Los dos soñaban con un mundo de utopías.

(Carta de una abuela a su nieta - Larbanois y Carrero)

La letra de la canción hace referencia a Diana y Daniel, dos revolucionarios secuestrados y asesinados por la dictadura argentina, pero no me cabe duda que tanto José como Carlos no solo honraron y pelearon la vida, sino que también soñaron con utopías.

Nuestras utopías -las de Diana y Daniel, las de José y Carlos y también las de muchos que tratamos de seguir peleando- pasaban -y pasan- por querer una sociedad sin explotados ni explotadores, la misma consigna que colocara en sus estatutos la CNT y que perduró en el PIT-CNT. ¿Será que se terminaron esas utopías? ¿Nos acostumbramos a ver como inevitable la explotación del trabajo?

La utopía está en el horizonte, decía Galeano. Pero en el horizonte se ha levantado una bruma que impide verla y cuando queremos caminar unos pasos hacia ella, no es que la vemos alejarse, sino más bien que la bruma se hace más espesa. Aquella vieja utopía parece olvidada, la bruma que cubrió el horizonte la escondió y parece que no estuviera, ¡pero sigue ahí!

En medio de la bruma podemos adivinar otros objetivos menos ambiciosos, como ser que todos los niños puedan crecer sanos y bien alimentados, o que la fiebre consumista no genere cada vez más desperdicios, o que el capital no siga comprometiendo el futuro del planeta en el afán de aumentar sus ganancias, o que las grandes potencias y sus satélites dejen de masacrar poblaciones donde se les antoja (o más bien donde se lo indican sus intereses económicos y geopolíticos). Pero cuando intentamos acercarnos a ellos también parecen alejarse y esconderse en la bruma.

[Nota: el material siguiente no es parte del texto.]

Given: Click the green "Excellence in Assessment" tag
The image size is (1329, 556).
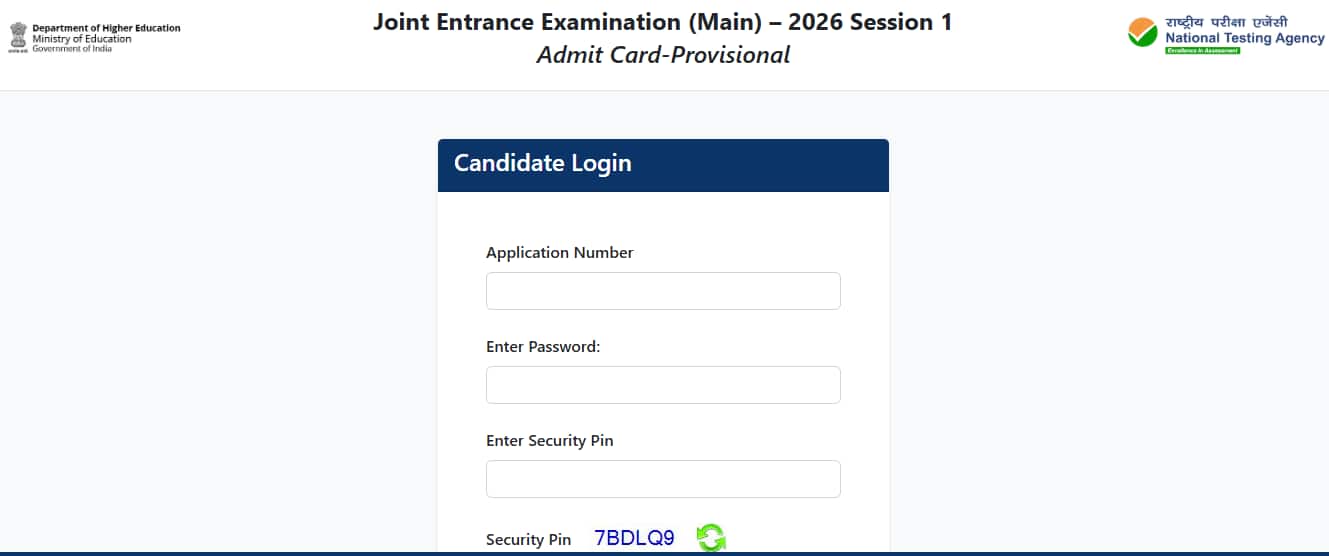Looking at the screenshot, I should (x=1202, y=50).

Si ahora hasta parecen utopías cobrar más impuestos a los más ricos, reducir el poder de los grandes medios de comunicación, buscar que, entre otras cosas, la salud y la vivienda sean derechos y no mercancías. (Entre paréntesis: vaya como ejemplo la situación actual de la salud privada, donde gerentes de mutualistas ganan sueldos superiores a los $500.000, mientras muchos usuarios tienen que apretarse el cinturón para poder pagar sus órdenes y medicamentos; o la de la vivienda, donde los promotores de construcción saludan la “ley de vivienda promovida” porque esta hace posible ¿qué?: ¿generar soluciones habitacionales para quienes las necesitan?, ¡NO!, para “recibir una mayor cantidad de dinero con una inversión más baja”).

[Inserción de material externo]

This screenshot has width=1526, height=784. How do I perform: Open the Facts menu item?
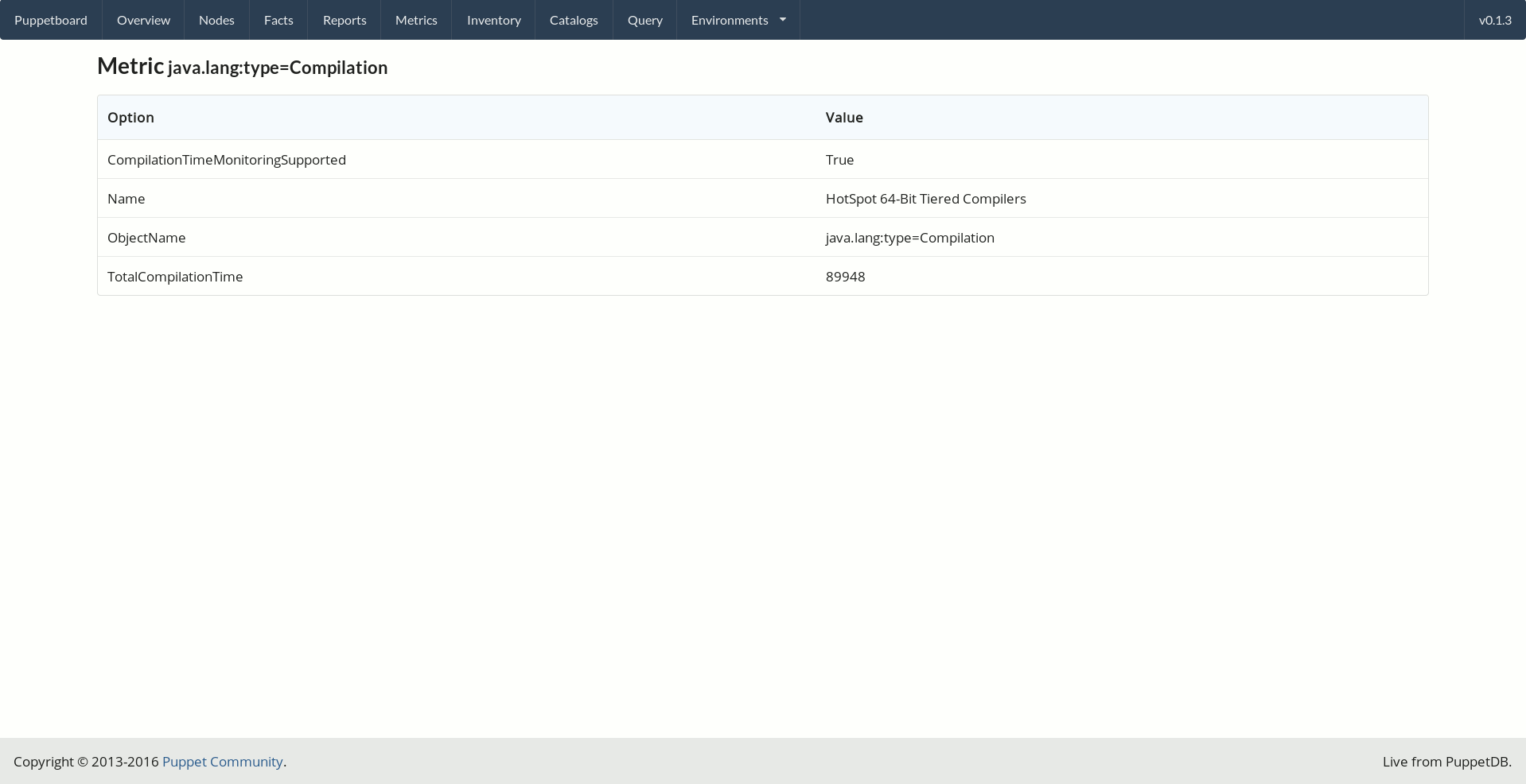278,20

Claro que la bruma no surge de la nada, la van generando los grupos de poder, los medios de comunicación y los operadores políticos a su servicio, que instalan la ideología que los sustenta como si fuera el “sentido común”; pero también la alimentan los que desde puestos bien remunerados promueven el posibilismo o el pragmatismo, ideologías funcionales a las clases dominantes y al statu quo. Si hoy hasta parece utopía que los reclamos de las organizaciones sociales sean escuchados antes que los de los empresarios.

Que descansen en paz José y Carlos, que el pueblo y sus organizaciones seguirán luchando para despejar las brumas que hoy ocultan sus utopías.